Typically tPA comes in a concentration of 100mg in 100ml. Since we only needed 63mg, most facilities will remove the remaining 37mg from the glass bottle. This means after the bolus, the patient would just get whatever is remaining in the bottle over the course of an hour. While this is best practice, not every facility will remember to do this, and it is important to ask to avoid the risk of a medication error.
Don't Waste
By this point, you can see how carefully this drug is calculated and dosed. Another area of planning is determining how to switch the infusion to your IV pump without losing any of the medication. My method of doing this largely depends on how much drug is left in the bottle when I arrive at the bedside. Where I work we have full-sets and half-sets. A full-set has a spike on the medication end and a luer-lock on the other end that connects to the patient's IV. The half-set has a luer-lock on both ends and can be used in between the hospital's IV tubing and the patient.
If the patient has < 50 ml's remaining in the infusion, I will disconnect the infusion from the patient and draw up the remaining drug into a 60 ml syringe. This syringe is then connected to a half-set and placed on my IV pump.

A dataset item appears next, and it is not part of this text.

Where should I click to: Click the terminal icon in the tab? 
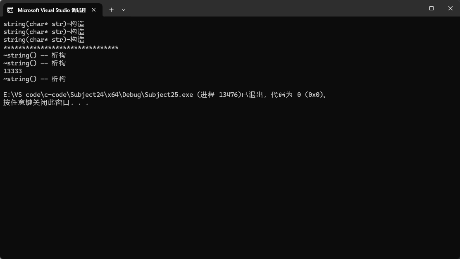(x=10, y=10)
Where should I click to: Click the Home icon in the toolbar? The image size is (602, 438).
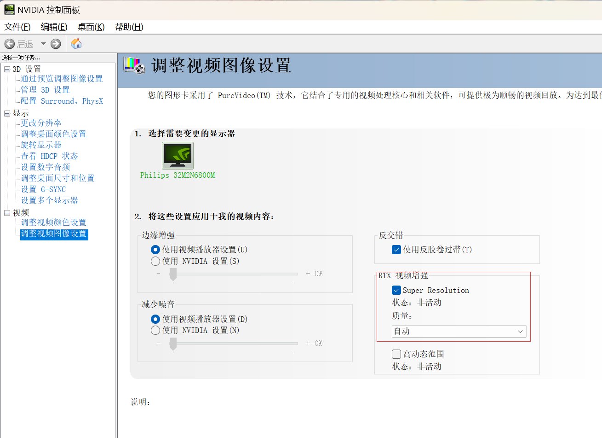click(76, 44)
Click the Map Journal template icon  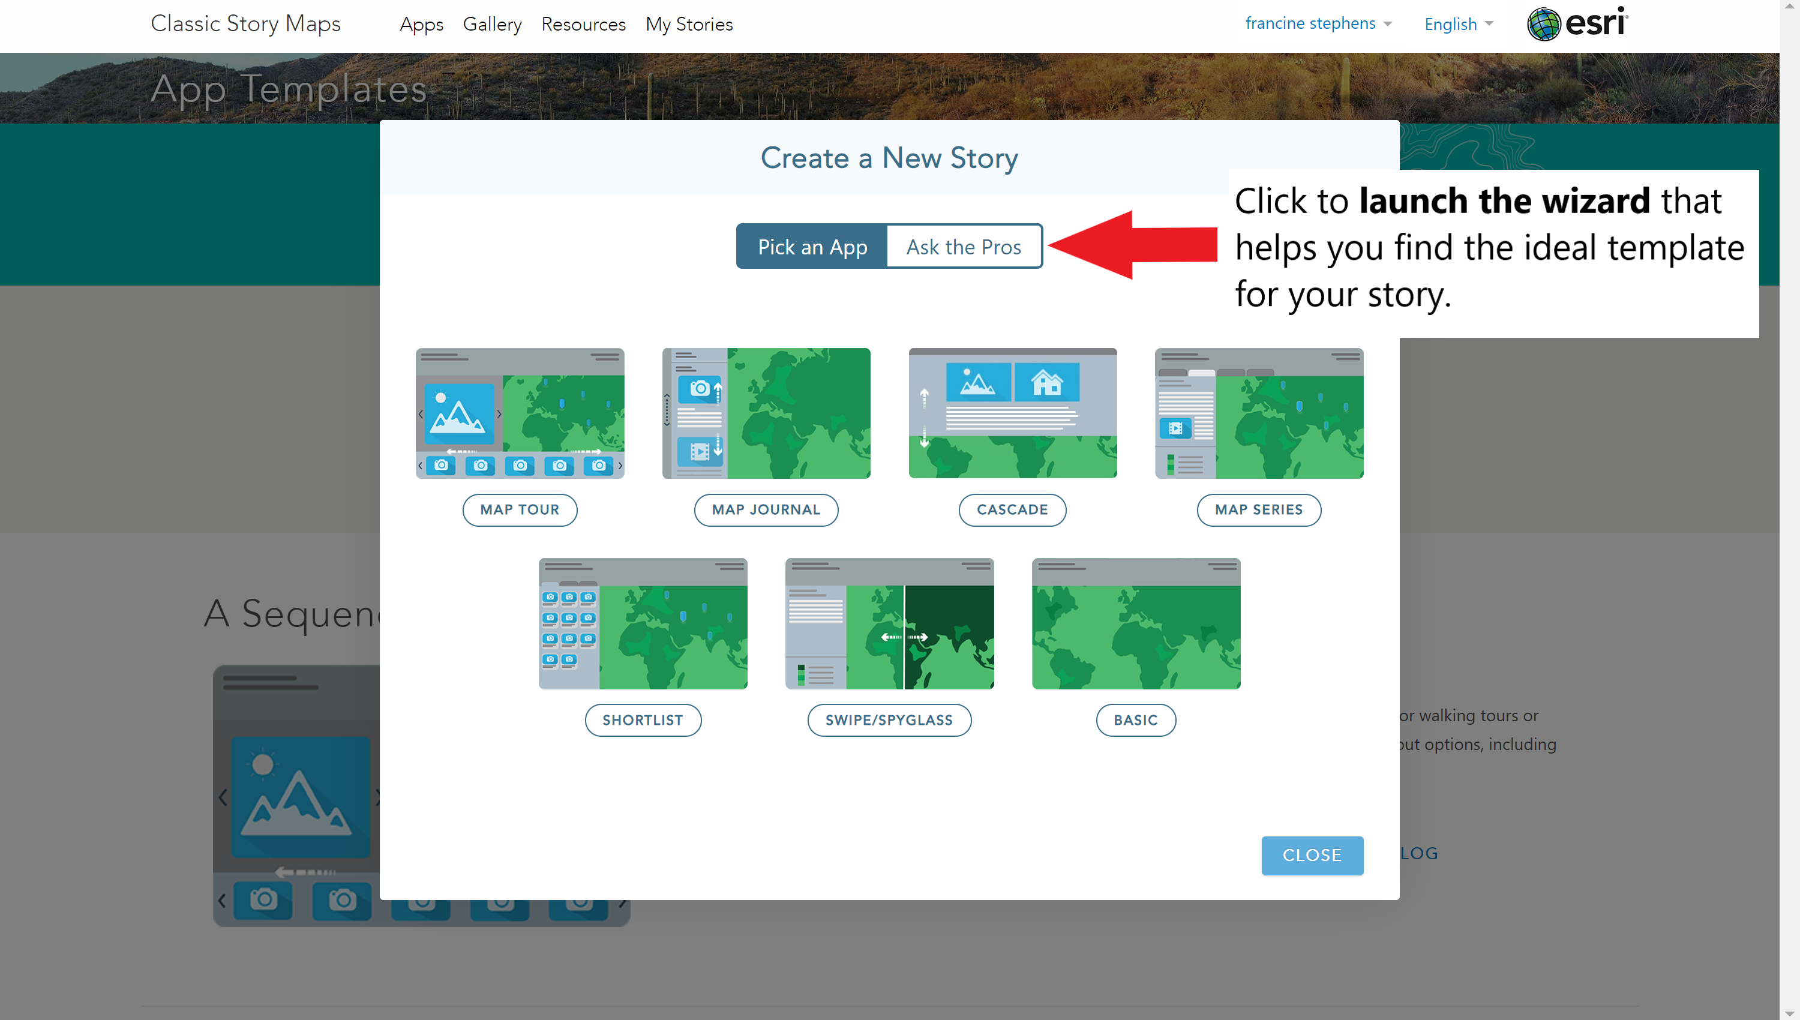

If there is >50ml's remaining, I will just connect my extension tubing to the patient's current (hospital tubing) and skip the syringe part. You end up with quite a bit of tubing, but this is about the only option if you don't have the same IV pump as the hospital or can't take the hospital's IV pump with you.
Once the infusion is complete, it is important to flush the tubing with whatever isotonic crystalloid you have. This will assure the patient received the entire dose. This flush can just keep running at whatever rate the tPA was running at.
Well, that about wraps it up, but I would love to hear any tips or tricks you have found helpful when transporting tPA. One of the new kids on the block that will likely soon be replacing tPA is Tenecteplase. This fibrinolytic is given as a single bolus and no infusion, which makes it ideal for transport.
References
Southerland, A. M., Johnston, K. C., Molina, C. A., Selim, M. H., Kamal, N., & Goyal, M. (2016). Suspected Large Vessel Occlusion: Should Emergency Medical Services Transport to the Nearest Primary Stroke Center or Bypass to a Comprehensive Stroke Center With Endovascular Capabilities?. Stroke, 47(7), 1965–1967. https://doi.org/10.1161/STROKEAHA.115.011149NLM
Tsivgoulis G, Frey JL, Flaster M, Sharma VK, Lao AY, Hoover SL, Liu W, Stamboulis E, Alexandrov AW, Malkoff MD, Alexandrov AV. Pre-tissue plasminogen activator blood pressure levels and risk of symptomatic intracerebral hemorrhage. Stroke. 2009 Nov;40(11):3631-4. doi: 10.1161/STROKEAHA.109.564096. Epub 2009 Sep 17. PMID: 19762689.
Warach SJ, Dula AN, Milling TJ Jr. Tenecteplase Thrombolysis for Acute Ischemic Stroke. Stroke. 2020 Nov;51(11):3440-3451. doi: 10.1161/STROKEAHA.120.029749. Epub 2020 Oct 13. PMID: 33045929; PMCID: PMC7606819.